Reproduce the entries word for word, from the line containing "This screenshot has height=213, width=264." through the line containing "pos(27,172)", including both of those lines. Omit the pictures from your answer.

Rows on where targets appear:

* * *

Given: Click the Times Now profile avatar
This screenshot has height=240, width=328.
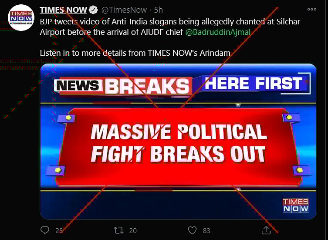Looking at the screenshot, I should pyautogui.click(x=21, y=17).
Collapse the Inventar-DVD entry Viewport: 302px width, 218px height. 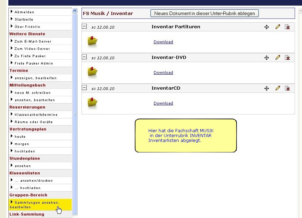[84, 57]
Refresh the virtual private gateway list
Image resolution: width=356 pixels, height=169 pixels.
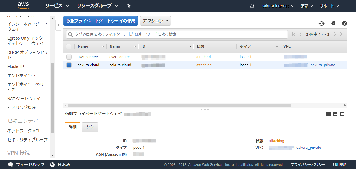pos(322,23)
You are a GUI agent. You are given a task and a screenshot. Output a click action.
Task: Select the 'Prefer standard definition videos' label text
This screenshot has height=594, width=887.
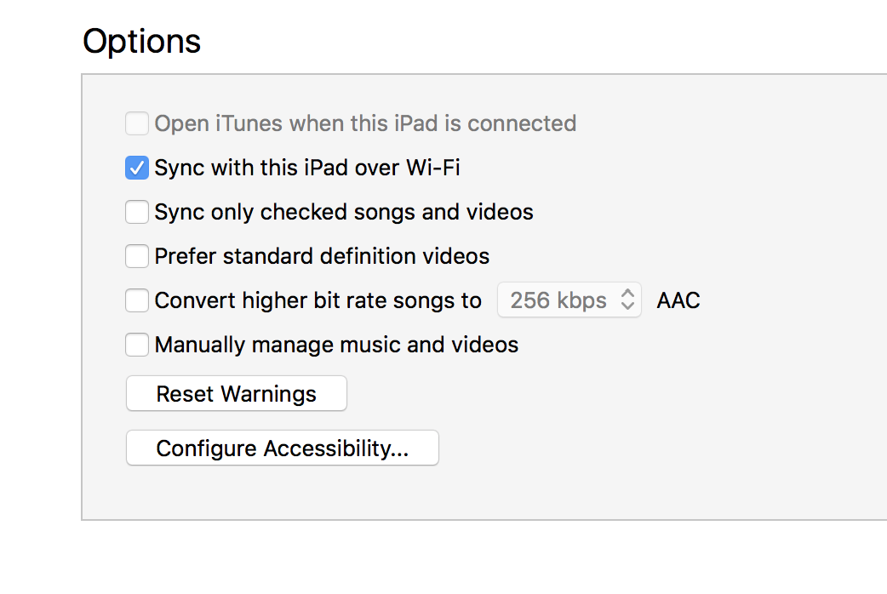point(322,256)
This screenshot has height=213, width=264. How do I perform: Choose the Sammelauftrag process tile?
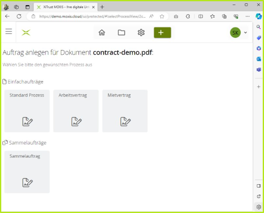pos(27,172)
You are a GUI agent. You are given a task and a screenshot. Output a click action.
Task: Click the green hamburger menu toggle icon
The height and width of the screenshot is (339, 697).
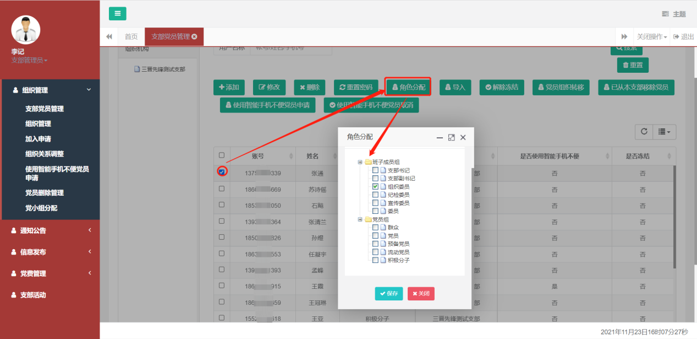click(x=117, y=14)
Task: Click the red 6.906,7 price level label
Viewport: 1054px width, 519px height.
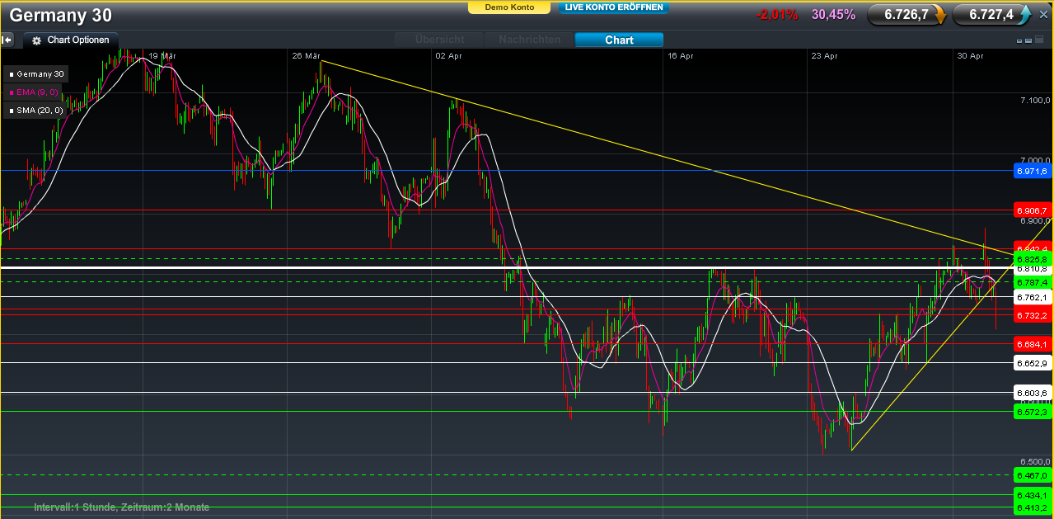Action: [1032, 210]
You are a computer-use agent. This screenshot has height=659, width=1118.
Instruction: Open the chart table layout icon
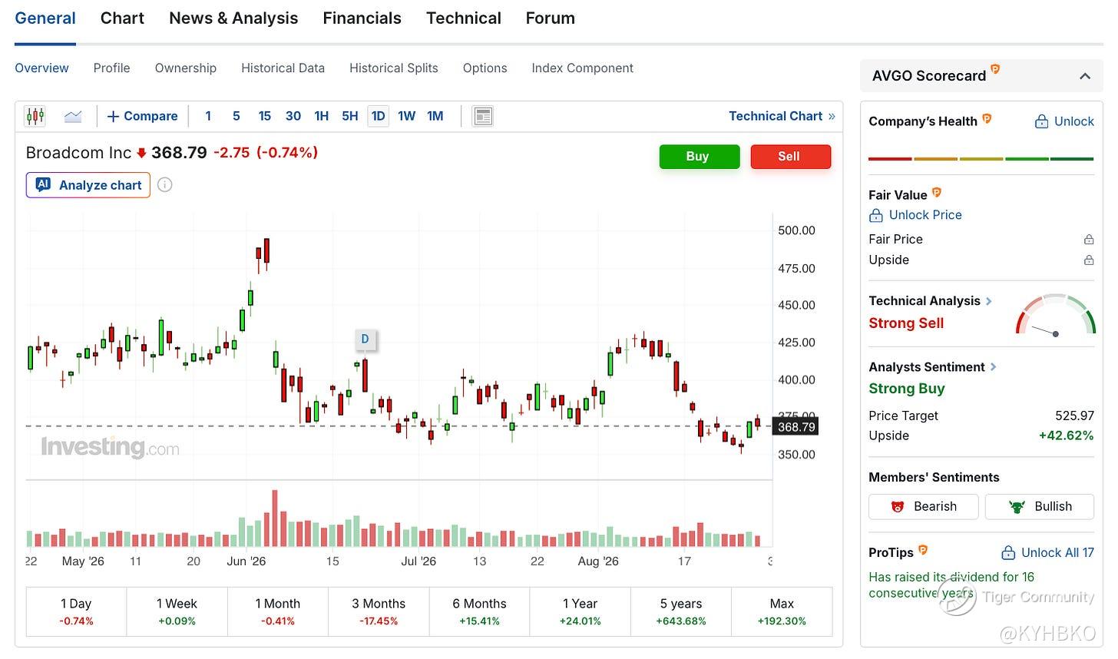pos(483,117)
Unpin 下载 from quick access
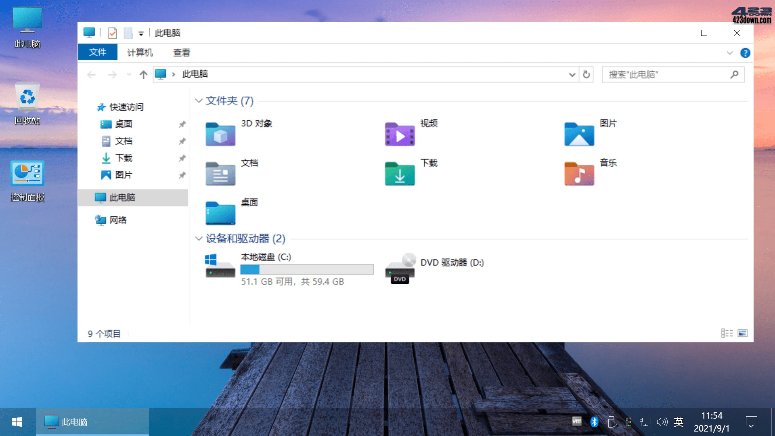The width and height of the screenshot is (775, 436). tap(182, 158)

* * *

→ Correct result:
This screenshot has height=213, width=264. How do I perform: Choose the Sammelauftrag process tile?
pos(27,172)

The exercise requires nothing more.